Por sobreprotección, hay una tendencia  a evitar estas últimas: no queremos que estén tristes, que pasen malos ratos... nos gustaría que estuvieran felices y contentos todo el tiempo. Pero esto no es real, la vida no es eso, ni debemos crear la expectativa de que así debe ser.
La vida es un compendio de situaciones que conllevan emociones, momentos agradables, menos agradables y de nosotros depende el cómo gestionarlos para adaptarnos, aceptarlos y aprender en el camino.
Así, en este post,  quiero daros sugerencias sobre cómo trabajar las emociones con los niños:

  • Para identificarlas en uno mismo:
  • Cuando los niños no saben hacerlo todavía, debemos ponerles nombre nosotros "¿qué te pasa estás triste? ¿ te has enfadado?"
  • Un libro que nos puede ayudar a esto es "El monstruo de colores" de Anna Llenas. Donde éste tiene todas las emociones desordenadas y una niña le ayuda a ponerlas cada una en su sitio e identificarlas por colores. También está el "Emocionario". Os dejo este enlace donde podéis ver cómo trabajar con él por tramos de edad.
  • www.palabrasaladas.com/emocionario.html


  • Para reconocerlas en el otro:
  • Podemos hacerles reflexionar acerca de lo que les puede pasar a los demás. "Mira qué contento está tu hermano" "Eso que acabas de hacer no me ha gustado, me has enfadado" "¿Has visto lo triste que se ha puesto tu amigo cuando le has quitado el juguete?"
  • Es importante que sean conscientes de las emociones de los demás, esto les ayudará en sus relaciones sociales pues la interacción con otra persona depende también de las emociones que intervengan.

  • Para expresarlas:
  • Un ejercicio que me gusta mucho es el de expresar cómo nos sentimos, al comenzar el día o al terminar.
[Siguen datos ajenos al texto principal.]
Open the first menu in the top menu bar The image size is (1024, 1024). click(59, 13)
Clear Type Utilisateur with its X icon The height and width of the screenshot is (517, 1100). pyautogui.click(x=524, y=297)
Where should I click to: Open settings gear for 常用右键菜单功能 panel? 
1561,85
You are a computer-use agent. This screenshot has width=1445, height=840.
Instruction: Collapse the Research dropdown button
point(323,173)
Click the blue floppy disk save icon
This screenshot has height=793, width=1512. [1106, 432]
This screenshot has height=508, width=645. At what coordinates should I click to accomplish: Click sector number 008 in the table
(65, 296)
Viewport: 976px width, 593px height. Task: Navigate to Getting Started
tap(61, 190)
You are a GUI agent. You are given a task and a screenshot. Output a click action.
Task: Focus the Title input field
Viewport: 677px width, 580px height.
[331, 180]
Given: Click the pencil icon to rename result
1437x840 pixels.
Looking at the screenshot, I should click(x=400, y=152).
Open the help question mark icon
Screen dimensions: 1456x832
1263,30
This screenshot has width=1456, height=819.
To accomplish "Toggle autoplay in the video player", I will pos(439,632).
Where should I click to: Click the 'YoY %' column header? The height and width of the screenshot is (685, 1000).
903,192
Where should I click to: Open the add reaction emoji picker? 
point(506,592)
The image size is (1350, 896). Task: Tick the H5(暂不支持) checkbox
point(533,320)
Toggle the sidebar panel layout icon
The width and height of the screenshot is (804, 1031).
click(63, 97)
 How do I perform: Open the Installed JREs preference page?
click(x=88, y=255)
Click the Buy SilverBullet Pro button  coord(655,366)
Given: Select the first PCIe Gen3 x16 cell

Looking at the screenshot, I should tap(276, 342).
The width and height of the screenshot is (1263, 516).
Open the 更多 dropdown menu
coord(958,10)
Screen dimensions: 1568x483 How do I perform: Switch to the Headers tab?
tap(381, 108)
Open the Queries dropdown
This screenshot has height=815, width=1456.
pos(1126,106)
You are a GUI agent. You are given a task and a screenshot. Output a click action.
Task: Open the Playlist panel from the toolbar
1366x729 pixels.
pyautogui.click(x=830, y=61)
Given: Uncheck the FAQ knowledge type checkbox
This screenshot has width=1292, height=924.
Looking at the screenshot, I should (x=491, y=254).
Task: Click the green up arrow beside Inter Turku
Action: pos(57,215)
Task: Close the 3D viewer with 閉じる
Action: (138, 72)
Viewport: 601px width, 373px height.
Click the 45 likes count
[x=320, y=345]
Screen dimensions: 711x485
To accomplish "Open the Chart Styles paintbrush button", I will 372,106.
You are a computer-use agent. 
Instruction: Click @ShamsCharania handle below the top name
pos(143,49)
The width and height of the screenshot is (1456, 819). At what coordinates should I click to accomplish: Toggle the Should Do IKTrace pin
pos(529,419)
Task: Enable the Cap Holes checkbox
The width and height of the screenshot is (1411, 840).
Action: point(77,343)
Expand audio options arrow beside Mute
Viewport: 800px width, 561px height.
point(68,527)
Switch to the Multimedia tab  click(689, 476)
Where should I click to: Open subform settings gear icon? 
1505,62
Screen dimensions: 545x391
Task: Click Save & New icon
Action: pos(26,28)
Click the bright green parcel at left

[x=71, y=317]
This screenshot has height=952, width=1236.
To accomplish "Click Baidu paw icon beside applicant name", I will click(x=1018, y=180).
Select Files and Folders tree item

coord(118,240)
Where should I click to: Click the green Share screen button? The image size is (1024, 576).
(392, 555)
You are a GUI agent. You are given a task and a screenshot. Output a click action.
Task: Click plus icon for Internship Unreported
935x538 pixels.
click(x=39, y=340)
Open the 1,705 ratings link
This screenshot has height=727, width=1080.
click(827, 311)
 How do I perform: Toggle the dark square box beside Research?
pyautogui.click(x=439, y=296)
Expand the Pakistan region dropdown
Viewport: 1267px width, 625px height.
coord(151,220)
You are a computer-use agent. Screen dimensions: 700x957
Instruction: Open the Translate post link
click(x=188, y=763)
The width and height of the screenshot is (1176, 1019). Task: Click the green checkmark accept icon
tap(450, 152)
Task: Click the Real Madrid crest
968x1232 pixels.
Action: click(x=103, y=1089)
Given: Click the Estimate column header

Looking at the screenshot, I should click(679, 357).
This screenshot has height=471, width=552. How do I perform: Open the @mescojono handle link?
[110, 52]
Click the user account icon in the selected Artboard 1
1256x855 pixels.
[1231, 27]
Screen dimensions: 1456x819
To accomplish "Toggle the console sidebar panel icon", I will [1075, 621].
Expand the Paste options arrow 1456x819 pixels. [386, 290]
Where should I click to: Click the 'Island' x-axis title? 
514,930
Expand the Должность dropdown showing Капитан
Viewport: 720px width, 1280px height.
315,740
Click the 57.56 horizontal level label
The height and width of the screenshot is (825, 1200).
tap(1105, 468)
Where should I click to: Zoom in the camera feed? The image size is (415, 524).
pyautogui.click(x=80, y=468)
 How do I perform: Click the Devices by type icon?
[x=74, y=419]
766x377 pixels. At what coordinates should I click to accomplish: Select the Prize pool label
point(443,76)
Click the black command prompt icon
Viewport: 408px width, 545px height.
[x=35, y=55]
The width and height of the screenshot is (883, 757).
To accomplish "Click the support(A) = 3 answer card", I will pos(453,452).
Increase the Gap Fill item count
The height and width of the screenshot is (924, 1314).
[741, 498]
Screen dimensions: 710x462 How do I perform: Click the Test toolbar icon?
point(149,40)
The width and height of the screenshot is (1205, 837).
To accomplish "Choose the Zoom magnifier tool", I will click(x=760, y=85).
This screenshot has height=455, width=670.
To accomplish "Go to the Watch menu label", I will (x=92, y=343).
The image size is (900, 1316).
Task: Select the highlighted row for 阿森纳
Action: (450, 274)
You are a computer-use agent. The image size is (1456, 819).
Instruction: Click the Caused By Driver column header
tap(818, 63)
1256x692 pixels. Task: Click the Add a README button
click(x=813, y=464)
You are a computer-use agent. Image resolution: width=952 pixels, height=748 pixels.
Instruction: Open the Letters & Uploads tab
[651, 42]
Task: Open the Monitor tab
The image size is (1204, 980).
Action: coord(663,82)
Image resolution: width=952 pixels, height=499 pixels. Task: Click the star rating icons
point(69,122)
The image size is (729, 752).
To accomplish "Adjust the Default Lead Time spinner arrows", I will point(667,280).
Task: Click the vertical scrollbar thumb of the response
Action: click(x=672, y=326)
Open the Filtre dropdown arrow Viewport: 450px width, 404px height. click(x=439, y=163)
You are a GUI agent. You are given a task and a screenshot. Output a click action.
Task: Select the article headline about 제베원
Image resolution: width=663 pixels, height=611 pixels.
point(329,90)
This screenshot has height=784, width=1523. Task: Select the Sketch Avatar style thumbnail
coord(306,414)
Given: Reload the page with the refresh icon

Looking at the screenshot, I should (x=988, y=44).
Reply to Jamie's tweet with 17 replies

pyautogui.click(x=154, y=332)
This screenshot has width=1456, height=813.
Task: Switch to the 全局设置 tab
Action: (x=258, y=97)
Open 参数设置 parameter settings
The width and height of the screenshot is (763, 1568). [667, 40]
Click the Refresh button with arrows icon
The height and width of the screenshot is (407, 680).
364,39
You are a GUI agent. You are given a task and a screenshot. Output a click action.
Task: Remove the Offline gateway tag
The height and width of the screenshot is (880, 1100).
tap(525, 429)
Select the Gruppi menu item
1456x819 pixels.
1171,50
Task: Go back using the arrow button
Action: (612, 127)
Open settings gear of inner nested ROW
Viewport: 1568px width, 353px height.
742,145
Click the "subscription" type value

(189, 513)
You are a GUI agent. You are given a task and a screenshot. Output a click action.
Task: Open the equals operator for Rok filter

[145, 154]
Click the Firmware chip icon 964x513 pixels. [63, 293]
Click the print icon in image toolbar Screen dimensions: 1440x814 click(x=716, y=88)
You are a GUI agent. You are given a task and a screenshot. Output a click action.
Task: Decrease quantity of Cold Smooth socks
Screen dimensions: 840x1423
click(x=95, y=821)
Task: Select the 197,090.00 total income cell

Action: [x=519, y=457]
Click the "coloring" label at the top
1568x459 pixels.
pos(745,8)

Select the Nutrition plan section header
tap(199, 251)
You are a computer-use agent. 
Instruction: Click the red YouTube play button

Como he comentado antes, podemos ayudarles a hacerlo si son muy pequeños, verbalizándolo nosotros.
  • Realizar un diario de las emociones de cada día, donde dibujaremos cómo nos sentimos: con caritas, colores (podemos basarnos en los del "monstruo de colores")...
  • Tener un momento al día de conversación nos puede ayudar y podemos establecer una rutina de comunicación que fomente la confianza.
  • Si queremos que expresen lo que sienten, debemos mostrarnos interesados hacia lo que nos cuentan, escucharles, sin juzgar, dedicarles un tiempo. Esto hará que en un futuro cuando tengan un problema tengan la confianza de contárnoslo.

  • Para gestionarlas:
  • Éste es un aprendizaje que realizaremos a lo largo de nuestra vida, con las situaciones que nos vayamos encontrando. Por ello, como he comenzado hablando en este post, no debemos evitar ciertas situaciones porque nuestros hijos no experimenten emociones, que nosotros consideramos negativas (la tristeza, el miedo, el enfado...). Traducido en situaciones sería lo siguiente: no ceder ante algo que sabemos que el niño no debe hacer, porque se vaya a enfadar o tener una rabieta; no evitar situaciones que le den miedo (no asistir a fiestas porque al niño le den miedo los globos, los payasos...); ocultar información porque el niño se pueda poner triste (no decirle que se ha muerto su mascota).
  • Debemos acompañarles para que aprendan a gestionarlas, pero deben vivenciarlo ellos mismos. Ante una situación como las que he descrito anteriormente, intentaremos racionalizarla y darle una explicación coherente y adaptada a su pensamiento sobre lo que ha pasado y lo que experimenta.
  • Que vean cómo lo hacemos nosotros, cómo también vivimos diferentes emociones,  que no siempre estamos contentos. A veces me preguntan los padres que si hay que ocultarles que lloramos, por ejemplo. No pasa nada porque nos vean llorar en un momento determinado, eso nos hace humanos, los papás también nos ponemos tristes y llorar es una manera de expresarlo. Es una emoción más. Evidentemente, no vamos a cargar al niño con nuestras preocupaciones, pero si podemos decirles que estamos tristes porque hay algo que nos ha puesto así, sin más, pero que no pasa nada, que es algo normal.
  • Somos modelos, ellos copiarán la conductas que realicemos ante determinadas situaciones, que no se nos olvide.
 La educación emocional es tan o más importante que la adquisición de conocimientos porque sin ella no podremos desenvolvernos ni hacerlos útiles. Por tanto, no la dejemos de lado.
"Educar la mente sin educar el corazón, no es educar en absoluto" Aristóteles
                                      
                                                Y tú, ¿cómo estás hoy?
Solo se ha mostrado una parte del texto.